▶ Exercise description
What is needed here is every line of the records that includes "amount".

Records provided section start

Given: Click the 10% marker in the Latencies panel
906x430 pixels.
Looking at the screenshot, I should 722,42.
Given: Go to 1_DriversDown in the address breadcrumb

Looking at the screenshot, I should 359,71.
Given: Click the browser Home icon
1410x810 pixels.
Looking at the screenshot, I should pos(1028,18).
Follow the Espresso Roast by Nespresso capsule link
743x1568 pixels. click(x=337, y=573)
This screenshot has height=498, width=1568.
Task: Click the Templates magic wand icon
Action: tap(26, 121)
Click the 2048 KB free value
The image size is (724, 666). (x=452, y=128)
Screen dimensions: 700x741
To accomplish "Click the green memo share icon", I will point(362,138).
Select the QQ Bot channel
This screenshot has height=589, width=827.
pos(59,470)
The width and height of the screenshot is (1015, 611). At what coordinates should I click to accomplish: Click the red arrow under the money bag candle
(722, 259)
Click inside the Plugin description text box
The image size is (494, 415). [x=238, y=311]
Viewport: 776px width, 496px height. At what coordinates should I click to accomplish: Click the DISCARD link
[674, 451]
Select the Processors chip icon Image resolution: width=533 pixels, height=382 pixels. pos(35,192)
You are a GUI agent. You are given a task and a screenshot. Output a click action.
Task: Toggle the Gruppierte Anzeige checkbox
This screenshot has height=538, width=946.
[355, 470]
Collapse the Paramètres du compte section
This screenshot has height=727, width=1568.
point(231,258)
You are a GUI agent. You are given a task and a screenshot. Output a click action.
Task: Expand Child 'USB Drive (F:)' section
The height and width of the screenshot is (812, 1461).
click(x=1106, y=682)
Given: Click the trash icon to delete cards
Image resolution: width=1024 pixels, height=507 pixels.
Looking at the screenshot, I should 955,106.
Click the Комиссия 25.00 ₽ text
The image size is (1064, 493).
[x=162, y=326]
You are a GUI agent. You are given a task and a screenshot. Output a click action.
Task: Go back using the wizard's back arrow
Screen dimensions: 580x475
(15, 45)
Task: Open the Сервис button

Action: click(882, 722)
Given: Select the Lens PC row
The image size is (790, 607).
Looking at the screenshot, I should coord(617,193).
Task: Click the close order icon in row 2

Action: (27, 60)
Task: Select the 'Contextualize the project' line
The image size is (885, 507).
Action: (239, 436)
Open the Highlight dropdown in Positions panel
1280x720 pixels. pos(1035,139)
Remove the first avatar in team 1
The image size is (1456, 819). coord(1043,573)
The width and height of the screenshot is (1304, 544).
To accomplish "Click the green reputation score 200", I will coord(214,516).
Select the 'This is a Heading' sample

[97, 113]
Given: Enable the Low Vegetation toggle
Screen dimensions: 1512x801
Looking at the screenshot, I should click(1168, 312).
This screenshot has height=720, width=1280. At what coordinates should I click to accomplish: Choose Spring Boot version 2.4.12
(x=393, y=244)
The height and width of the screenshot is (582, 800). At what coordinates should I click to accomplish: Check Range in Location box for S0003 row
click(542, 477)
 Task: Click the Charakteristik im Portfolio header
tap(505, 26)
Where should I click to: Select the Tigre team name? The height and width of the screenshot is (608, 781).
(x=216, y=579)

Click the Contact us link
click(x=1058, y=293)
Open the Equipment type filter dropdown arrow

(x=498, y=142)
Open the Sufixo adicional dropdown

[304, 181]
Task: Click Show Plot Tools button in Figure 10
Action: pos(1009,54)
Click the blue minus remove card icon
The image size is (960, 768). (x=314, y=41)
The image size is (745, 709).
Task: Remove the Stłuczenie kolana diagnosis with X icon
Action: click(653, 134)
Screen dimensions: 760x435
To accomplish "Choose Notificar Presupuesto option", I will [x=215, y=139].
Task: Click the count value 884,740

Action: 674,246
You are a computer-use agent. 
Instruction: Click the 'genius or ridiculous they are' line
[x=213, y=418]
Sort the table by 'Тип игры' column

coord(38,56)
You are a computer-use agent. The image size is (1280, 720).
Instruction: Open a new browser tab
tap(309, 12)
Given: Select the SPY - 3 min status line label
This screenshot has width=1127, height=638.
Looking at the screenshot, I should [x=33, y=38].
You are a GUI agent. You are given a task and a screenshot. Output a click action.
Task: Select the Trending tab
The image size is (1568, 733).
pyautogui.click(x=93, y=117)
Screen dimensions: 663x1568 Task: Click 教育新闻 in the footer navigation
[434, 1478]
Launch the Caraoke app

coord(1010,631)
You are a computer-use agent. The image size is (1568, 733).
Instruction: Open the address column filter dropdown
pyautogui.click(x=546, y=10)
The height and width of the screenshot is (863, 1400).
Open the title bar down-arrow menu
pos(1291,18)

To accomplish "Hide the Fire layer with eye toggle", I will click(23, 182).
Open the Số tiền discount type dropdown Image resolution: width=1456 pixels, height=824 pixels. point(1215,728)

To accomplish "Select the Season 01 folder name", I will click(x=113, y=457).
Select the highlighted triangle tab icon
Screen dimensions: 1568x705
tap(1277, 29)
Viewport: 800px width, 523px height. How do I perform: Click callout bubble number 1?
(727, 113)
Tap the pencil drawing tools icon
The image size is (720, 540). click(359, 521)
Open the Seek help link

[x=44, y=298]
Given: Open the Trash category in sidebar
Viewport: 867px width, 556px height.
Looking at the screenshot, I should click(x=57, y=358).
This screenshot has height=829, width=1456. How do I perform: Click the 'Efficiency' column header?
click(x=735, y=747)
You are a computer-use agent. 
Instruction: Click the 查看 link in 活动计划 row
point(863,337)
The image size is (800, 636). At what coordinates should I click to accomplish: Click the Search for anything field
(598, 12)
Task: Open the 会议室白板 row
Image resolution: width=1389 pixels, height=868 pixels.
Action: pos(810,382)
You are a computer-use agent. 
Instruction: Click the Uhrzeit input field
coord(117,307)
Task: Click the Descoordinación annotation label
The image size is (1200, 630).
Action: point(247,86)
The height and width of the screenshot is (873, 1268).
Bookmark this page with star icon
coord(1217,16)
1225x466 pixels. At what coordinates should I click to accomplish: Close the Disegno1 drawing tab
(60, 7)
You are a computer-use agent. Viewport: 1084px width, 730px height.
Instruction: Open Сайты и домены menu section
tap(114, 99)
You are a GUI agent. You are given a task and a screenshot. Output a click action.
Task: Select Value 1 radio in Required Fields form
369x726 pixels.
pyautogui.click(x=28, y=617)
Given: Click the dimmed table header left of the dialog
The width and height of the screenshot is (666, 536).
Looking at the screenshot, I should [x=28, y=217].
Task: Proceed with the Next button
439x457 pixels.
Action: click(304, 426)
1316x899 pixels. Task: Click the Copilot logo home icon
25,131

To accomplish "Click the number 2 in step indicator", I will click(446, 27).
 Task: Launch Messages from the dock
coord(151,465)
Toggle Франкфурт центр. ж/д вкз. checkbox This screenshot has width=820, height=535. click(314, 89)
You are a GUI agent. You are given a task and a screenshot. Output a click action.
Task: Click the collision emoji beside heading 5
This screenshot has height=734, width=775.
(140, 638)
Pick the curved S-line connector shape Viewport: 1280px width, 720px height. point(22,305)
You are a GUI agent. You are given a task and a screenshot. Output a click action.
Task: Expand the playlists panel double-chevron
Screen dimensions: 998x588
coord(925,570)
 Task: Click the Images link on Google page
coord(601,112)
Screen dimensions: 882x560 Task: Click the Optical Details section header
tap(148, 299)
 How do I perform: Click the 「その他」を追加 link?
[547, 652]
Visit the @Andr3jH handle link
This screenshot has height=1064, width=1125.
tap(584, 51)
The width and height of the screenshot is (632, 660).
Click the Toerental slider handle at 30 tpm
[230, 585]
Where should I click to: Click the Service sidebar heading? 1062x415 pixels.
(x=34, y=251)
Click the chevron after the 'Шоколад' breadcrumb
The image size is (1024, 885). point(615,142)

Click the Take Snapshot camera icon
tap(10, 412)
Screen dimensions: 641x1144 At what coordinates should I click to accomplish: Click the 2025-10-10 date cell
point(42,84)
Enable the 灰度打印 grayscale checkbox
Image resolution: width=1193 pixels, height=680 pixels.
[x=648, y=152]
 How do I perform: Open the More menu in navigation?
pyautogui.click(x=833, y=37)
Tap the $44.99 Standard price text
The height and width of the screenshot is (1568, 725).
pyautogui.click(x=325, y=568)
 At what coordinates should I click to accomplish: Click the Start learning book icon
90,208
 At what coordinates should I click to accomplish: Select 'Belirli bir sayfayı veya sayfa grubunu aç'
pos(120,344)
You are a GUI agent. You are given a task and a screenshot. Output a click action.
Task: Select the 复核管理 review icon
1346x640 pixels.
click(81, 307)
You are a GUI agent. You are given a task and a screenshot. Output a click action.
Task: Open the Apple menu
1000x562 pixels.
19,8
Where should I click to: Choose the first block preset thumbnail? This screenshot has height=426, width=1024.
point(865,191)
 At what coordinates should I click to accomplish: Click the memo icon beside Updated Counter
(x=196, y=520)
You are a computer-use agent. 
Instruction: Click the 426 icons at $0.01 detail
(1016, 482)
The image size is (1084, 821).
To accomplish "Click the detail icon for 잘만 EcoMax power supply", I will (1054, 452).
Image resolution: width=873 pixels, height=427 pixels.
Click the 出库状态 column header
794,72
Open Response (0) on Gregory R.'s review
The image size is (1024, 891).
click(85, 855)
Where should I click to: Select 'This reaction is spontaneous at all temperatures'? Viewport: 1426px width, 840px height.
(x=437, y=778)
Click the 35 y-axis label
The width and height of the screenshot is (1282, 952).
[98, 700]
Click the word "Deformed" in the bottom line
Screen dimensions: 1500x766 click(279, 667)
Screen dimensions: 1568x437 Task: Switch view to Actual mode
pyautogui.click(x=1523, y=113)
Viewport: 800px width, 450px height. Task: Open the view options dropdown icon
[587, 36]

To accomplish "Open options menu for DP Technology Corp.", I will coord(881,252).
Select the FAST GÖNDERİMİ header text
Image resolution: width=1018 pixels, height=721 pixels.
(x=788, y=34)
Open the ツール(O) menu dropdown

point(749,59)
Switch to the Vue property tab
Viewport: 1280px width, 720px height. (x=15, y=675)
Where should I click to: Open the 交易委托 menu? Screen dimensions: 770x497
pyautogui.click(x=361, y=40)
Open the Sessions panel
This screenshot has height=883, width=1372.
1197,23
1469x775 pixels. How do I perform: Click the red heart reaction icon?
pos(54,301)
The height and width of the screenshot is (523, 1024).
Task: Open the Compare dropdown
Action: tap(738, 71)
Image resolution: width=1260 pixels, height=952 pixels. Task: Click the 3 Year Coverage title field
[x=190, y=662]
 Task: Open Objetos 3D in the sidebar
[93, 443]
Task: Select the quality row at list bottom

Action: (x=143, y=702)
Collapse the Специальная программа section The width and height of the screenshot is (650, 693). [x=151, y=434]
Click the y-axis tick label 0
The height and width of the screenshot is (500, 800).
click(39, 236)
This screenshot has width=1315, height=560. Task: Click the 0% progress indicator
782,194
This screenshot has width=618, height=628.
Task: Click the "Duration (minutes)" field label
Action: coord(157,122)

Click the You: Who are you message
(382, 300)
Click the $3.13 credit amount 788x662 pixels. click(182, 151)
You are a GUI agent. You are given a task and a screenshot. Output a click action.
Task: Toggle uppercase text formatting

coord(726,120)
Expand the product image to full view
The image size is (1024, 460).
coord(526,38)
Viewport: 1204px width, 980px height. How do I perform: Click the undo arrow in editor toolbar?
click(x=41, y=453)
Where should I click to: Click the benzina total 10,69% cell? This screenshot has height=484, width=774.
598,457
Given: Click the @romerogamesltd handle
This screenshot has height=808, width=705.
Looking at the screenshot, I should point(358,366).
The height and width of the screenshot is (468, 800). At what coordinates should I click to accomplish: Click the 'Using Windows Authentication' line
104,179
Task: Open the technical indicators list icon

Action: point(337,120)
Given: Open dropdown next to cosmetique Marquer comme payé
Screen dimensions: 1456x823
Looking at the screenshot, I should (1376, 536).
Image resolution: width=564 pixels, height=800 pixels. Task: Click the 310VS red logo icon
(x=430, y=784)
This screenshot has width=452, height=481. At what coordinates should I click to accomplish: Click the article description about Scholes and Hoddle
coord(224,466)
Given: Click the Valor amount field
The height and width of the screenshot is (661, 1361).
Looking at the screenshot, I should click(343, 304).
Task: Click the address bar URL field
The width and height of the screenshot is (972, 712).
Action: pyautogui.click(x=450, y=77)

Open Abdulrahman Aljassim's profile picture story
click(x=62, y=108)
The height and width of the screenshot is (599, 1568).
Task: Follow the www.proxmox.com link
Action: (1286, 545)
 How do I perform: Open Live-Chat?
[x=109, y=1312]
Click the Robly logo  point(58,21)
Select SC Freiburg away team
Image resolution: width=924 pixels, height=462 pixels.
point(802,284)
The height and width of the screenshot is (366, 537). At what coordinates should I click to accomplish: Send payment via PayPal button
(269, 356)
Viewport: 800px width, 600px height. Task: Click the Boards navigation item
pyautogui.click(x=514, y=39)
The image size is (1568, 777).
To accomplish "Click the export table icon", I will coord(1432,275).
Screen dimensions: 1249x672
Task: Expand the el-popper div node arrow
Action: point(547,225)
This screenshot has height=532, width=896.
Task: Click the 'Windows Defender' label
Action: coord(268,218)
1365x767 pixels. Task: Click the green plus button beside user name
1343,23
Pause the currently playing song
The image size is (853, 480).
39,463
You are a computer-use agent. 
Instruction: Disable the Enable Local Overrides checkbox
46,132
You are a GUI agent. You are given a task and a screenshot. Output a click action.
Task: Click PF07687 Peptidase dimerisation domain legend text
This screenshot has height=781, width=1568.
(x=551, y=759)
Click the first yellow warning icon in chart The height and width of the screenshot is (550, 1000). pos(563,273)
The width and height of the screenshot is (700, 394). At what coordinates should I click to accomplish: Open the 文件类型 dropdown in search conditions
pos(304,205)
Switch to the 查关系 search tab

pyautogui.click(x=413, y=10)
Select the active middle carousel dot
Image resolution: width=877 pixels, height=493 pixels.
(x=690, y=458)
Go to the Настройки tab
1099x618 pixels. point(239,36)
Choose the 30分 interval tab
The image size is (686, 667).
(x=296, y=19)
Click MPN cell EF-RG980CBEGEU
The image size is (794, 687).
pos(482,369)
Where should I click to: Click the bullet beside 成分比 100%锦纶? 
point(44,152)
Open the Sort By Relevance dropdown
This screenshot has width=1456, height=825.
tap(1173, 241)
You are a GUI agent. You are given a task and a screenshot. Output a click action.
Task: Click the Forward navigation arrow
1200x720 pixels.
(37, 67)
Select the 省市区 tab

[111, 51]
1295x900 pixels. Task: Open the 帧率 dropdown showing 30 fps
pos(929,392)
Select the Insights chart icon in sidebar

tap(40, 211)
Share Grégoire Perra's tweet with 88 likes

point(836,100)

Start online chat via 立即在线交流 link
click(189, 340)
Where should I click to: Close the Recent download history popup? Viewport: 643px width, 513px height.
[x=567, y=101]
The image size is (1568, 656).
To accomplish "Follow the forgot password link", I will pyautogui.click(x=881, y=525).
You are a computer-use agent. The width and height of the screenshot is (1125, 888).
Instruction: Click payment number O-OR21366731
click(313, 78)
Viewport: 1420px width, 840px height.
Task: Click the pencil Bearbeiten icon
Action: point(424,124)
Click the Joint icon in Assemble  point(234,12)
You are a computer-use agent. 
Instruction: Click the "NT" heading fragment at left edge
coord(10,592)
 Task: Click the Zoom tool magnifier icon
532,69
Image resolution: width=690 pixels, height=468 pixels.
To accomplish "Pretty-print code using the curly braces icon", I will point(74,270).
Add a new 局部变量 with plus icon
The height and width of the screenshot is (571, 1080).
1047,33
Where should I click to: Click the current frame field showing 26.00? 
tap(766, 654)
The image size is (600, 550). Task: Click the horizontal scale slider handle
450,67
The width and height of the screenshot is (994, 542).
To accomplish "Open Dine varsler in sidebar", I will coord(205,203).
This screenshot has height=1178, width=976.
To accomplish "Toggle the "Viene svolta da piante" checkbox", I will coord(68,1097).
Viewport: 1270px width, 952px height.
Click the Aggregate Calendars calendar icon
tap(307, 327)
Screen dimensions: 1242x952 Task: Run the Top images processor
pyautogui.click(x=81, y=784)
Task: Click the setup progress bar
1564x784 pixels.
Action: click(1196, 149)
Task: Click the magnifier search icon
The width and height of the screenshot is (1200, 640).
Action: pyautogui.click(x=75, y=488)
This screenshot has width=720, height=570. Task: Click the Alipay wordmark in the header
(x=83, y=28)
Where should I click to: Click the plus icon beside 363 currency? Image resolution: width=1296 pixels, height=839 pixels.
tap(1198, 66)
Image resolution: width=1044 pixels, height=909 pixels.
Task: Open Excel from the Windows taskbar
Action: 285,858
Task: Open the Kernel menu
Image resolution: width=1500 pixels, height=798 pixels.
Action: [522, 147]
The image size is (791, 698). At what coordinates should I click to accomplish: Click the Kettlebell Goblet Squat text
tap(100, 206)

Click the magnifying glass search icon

Records provided section end

▶ Result for this exercise
Click the $3.13 credit amount 788x662 pixels. click(182, 151)
Given: Click the Valor amount field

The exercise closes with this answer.